Wir erreichten den Vulkankrater als eine der Ersten und als Belohnung für unser Durchhaltevermögen servierte uns Mr. Batur zwei leckere Vulkantees. Wir schauten uns den Sonnenaufgang an und versuchten ein halbwegs gutes Foto zu machen. Es war wunderschön aber auch sehr kalt und windig. Während einige Leute Pullover und Regenjacken wieder anzogen, weil der Aufstieg eine schweißtreibende Angelegenheit war, hatten andere ihr komplettes Gehirn im Tal gelassen und sind in kurzen Shirts, Hotpants und FlipFlops den Vulkan hochgeklettert. Sie sahen alle sehr mitgenommen aus und zitterten am ganzen Körper. Klar könnte man denken, die armen naiven Kinder, warum hat denen keiner gesagt, dass sie warme Sachen brauchen. Jedoch gibt es mittlerweile das Internet und Unwissenheit ist keine Ausrede mehr.

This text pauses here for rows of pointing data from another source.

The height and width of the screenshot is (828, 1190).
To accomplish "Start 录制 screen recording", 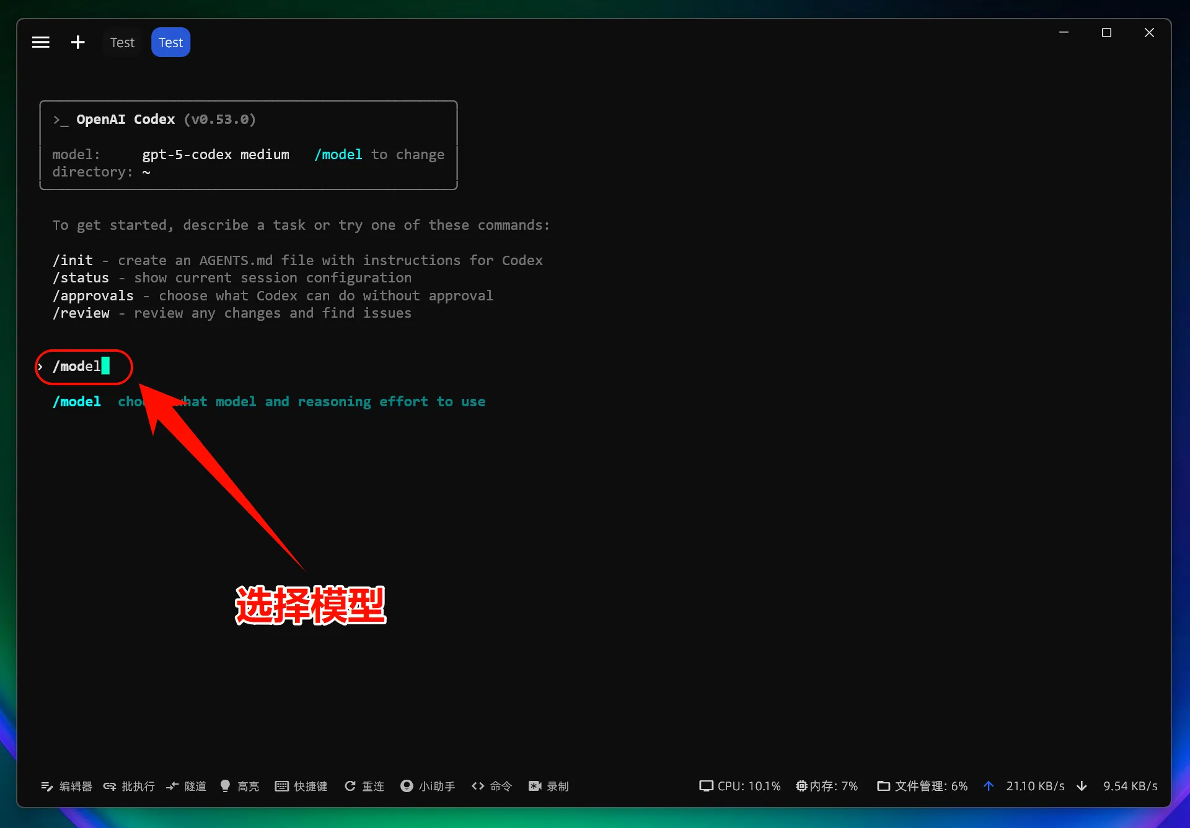I will point(548,785).
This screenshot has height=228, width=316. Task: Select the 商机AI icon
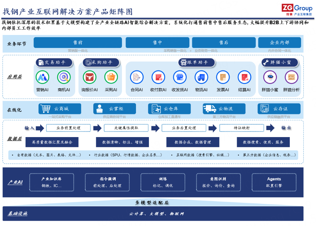(x=64, y=77)
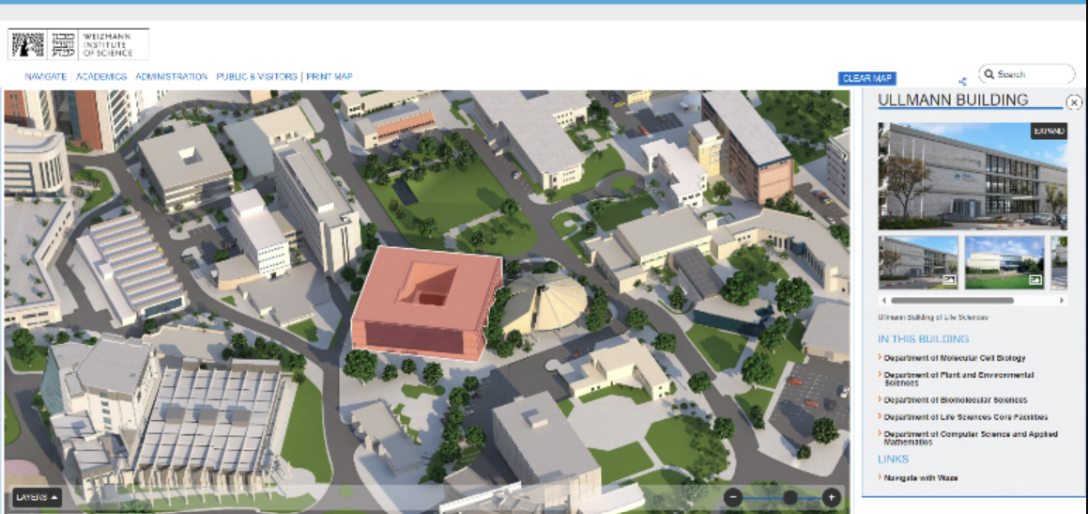Click the Print Map link
1088x514 pixels.
pos(329,77)

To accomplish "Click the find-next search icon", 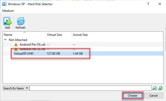I will 160,88.
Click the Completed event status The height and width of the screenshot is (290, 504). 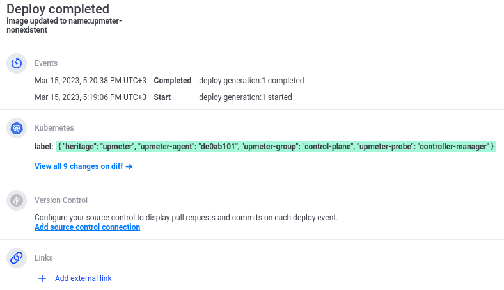pyautogui.click(x=173, y=81)
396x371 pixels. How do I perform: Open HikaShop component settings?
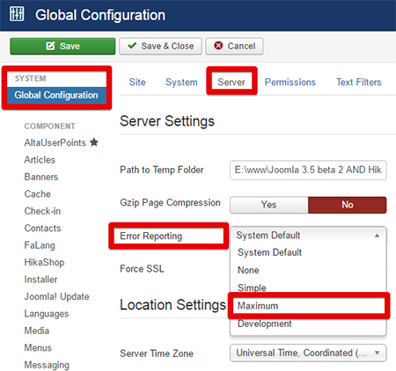click(44, 262)
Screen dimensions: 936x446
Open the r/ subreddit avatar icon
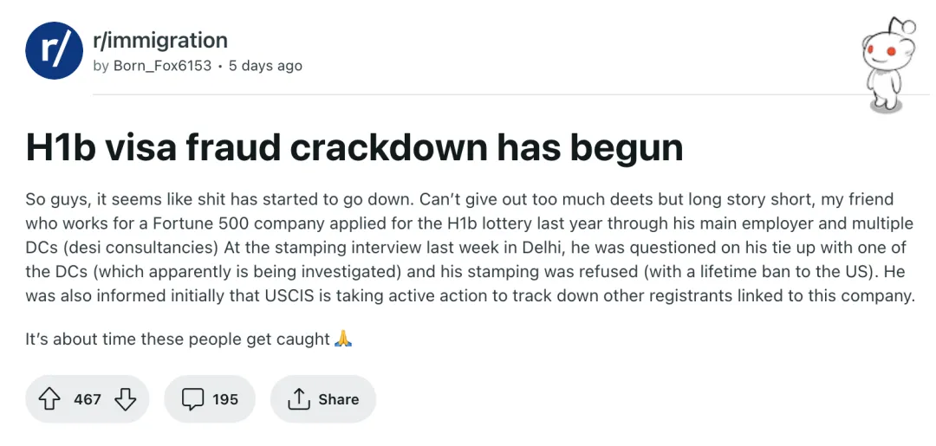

Wir wanderten etwas am Kraterrand entlang und Mr. Batur verlor uns aus den Augen. Als wir ihn eine halbe Stunde später etwas verwirrt und besorgt haben herumrennen sehen, gaben wir uns zu erkennen und traten gemeinsam den Rückweg an. Mr. Batur sprintete wie erwartet schonmal vor und schaute nur immer mal wieder über seine Schulter um sicher zu stellen, dass wir noch am Leben waren. Nach knapp zwei Stunden hatten wir wieder ebenes Gelände erreicht und spürten, wie unsere Beine langsam schlapp machten. Noch 50 Minuten gerade aus rief uns Mr. Batur von vorne zu ohne den Kopf in unsere Richtung zu drehen. So sympathisch wir sein Wesen auch fanden, das ewige Gerenne ging uns auf die Nerven. Während wir verstehen konnten, dass wir beim Aufstieg Tempo machten, um nicht in die Taschenlampenschlange zu geraten um den Sonnenaufgang nicht zu verpassen, konnten wir uns keinen Grund für die Eile auf dem Rückweg vorstellen – außer, dass Mr. Batur so schnell wie möglich zurück sein wollte. Als wir schon fast den Parkplatz erreicht hatten, fragten wir den Mann wie oft er eigentlich schon diesen Weg gegangen sei. Obwohl wir uns schon dachten, dass es nicht sein erstes Mal war, machte uns seine Antwort sprachlos.
Mr. Batur läuft den über 1.700 Meter hohen Vulkan jeden Tag rauf und runter. An vielen Tagen auch zwei Mal – und das schon seit 20 Jahren.
Und wenn er heute nicht gelaufen ist, dann läuft er sicher morgen.